Rwanda denies backing armed group in DRC

M23 rebel group.

M23 rebels withdraw through the hills from Karuba in eastern Democratic Republic of Congo on November 30, 2012. Rwanda has denied backing the M23 rebel group. PHOTO | FILE

What you need to know:

  • Fighting with the rebel group erupted on several fronts this week in North Kivu, a conflict-torn eastern province of DRC, which borders Rwanda.
  • Rwanda has denied involvement. Government spokeswoman Yolande Makolo said the country has "no intention of being drawn into an internal matter of the DRC".

Democratic Republic of Congo has accused Rwanda of backing the M23 rebel group, which the latter denied Thursday as the Congolese army clashed with the militia in the east of the vast country. 

Fighting with the rebel group erupted on several fronts this week in North Kivu, a conflict-torn eastern province of DRC, which borders Rwanda.

"Suspicions are crystallising that the M23 has received support from Rwanda," Congolese government spokesman Patrick Muyaya stated on Wednesday evening, after a crisis meeting with the prime minister.

Primarily a Congolese Tutsi group, M23 is one of more than 120 armed groups that roam eastern DRC.

It briefly captured North Kivu's provincial capital Goma in late 2012, before the army quelled the rebellion the following year. 

But M23 resumed fighting this year, accusing the Congolese government of failing to respect a 2009 agreement under which its fighters were to be incorporated into the army.

Foreign Affairs Minister Christophe Lutundula also accused Rwanda of backing the M23 and said the militia had attacked Rumangabo army camp, about 40 kilometres (25 miles) north of Goma.

"This is the height of brazenness, we cannot remain indifferent, we cannot say nothing," he told delegates at an African Union meeting in Equatorial Guinea on Wednesday. 

But Rwanda has denied involvement. Government spokeswoman Yolande Makolo said the country has "no intention of being drawn into an internal matter of the DRC".
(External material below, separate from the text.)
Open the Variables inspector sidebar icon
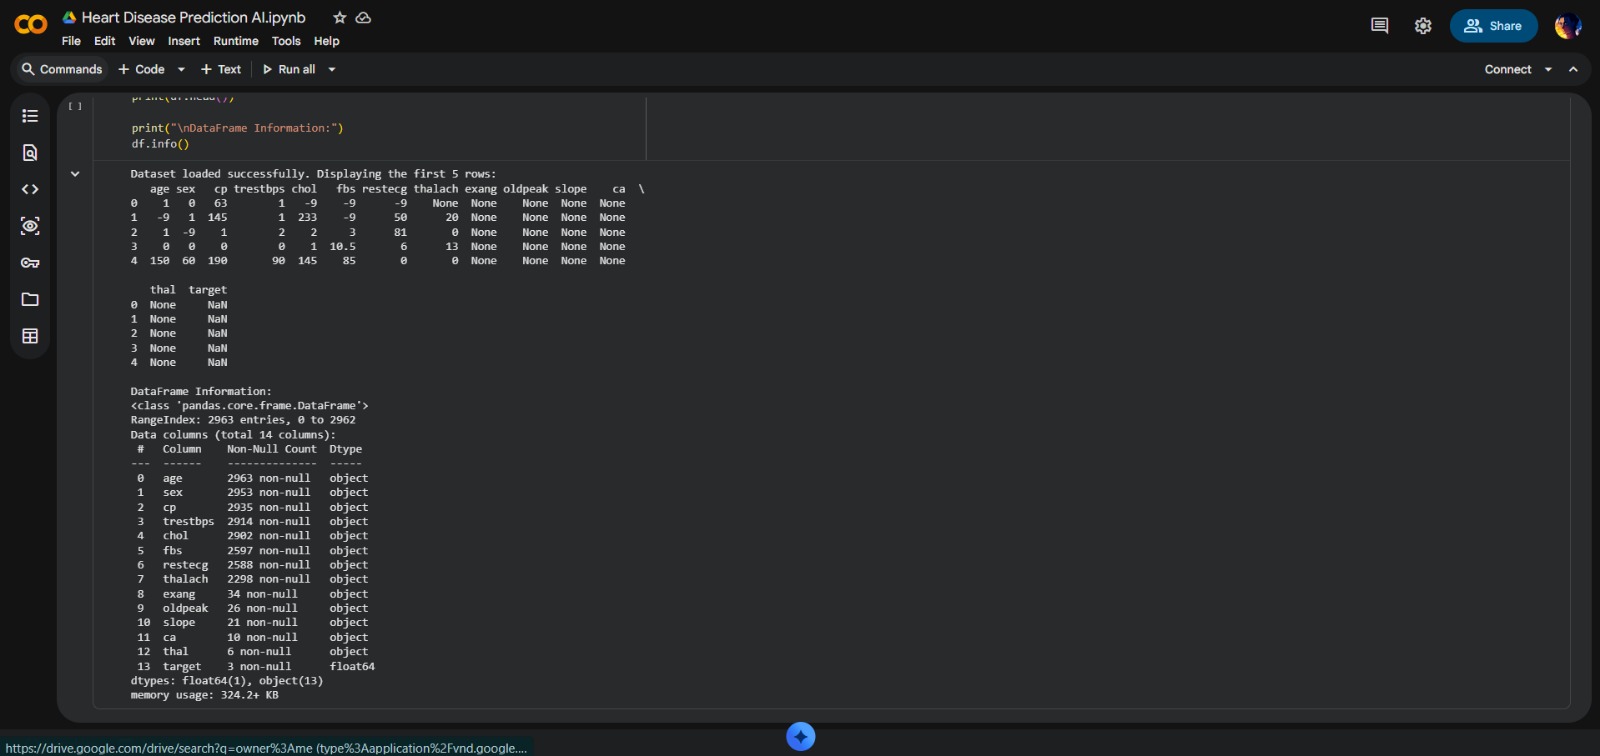Viewport: 1600px width, 756px height. point(30,226)
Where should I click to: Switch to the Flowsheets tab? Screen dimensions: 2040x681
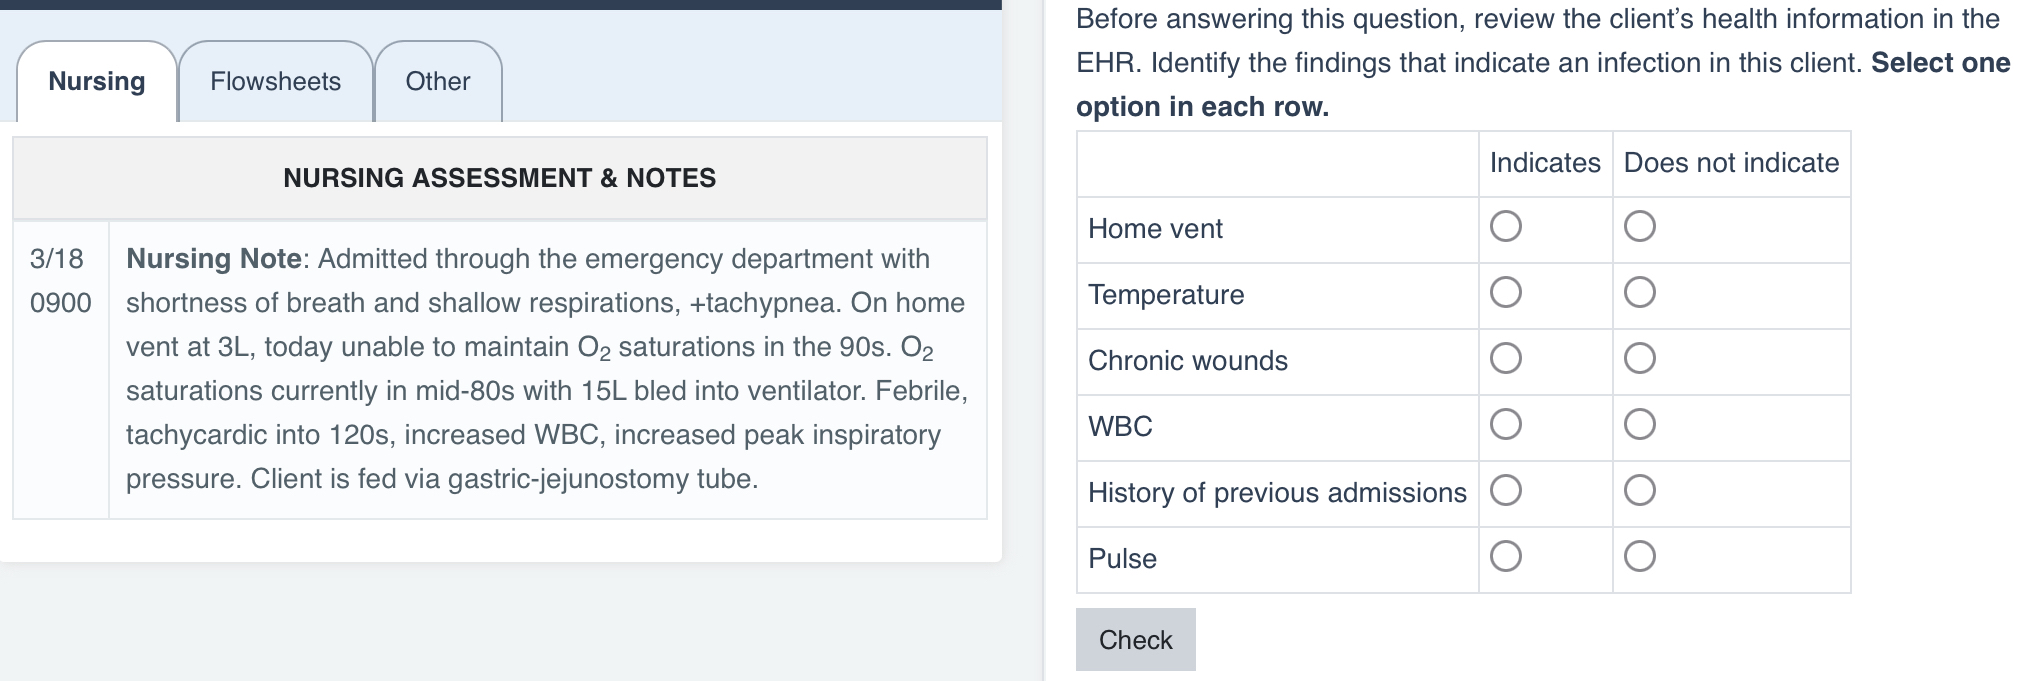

Clashes between the army and M23 continued near the Rumangabo camp on Thursday, local sources said.

In Goma, 50-year-old Kakule Kapitula told AFP he had come to the city because of insecurity elsewhere in the province. 

"I am afraid because if they arrive, I will have nowhere to run," he said, referring to the rebels.

DRC and Rwanda have had a strained relationship since the mass arrival in the republic of Rwandan Hutus accused of slaughtering Tutsis during the 1994 Rwanda genocide.

Kinshasa has regularly accused Rwanda of carrying out incursions into its territory and of backing armed groups there. 

Relations had begun to thaw after DRC President Felix Tshisekedi took office in 2019, but the recent resurgence of M23 violence has reignited tensions.   

Tensions have also risen in Goma, an ethnic melting pot with a population of about one million, on fears of escalating violence. 

General Francois-Xavier Aba van Ang, a high-ranking police officer in North Kivu, on Wednesday told city residents to prepare to defend themselves with machetes, according to a video posted on social media. 

Muyaya criticised the remarks as "dangerous," however. 

Resorting to "machetes, hate speech, stigmatisation is extremely dangerous and should be banned," he tweeted on Thursday. 

M23 also stated that it was concerned by calls to violence. 

"MONUSCO and the DRC government should stop this very dangerous slippage to avoid the genocide," it stated Thursday, using an acronym to refer to the UN peacekeeping mission in the DRC.

The army launched an offensive against M23 last week, after the militia apparently attacked soldiers as well as UN peacekeepers. 

On Monday, Rwanda urged an investigation into an alleged rocket attack on its territory by Congolese armed forces.

Fighting between M23 and DRC's army erupted again on Tuesday north of Goma, and by Wednesday had spread to other areas of North Kivu, including the Rumangabo camp. 

DRC on Wednesday announced it had also requested an investigation through a regional body that monitors security incidents in Africa's volatile Great Lakes region. 

It did not mention Rwanda by name, but said in a statement that shells had been fired into its territory "from the east to the west.”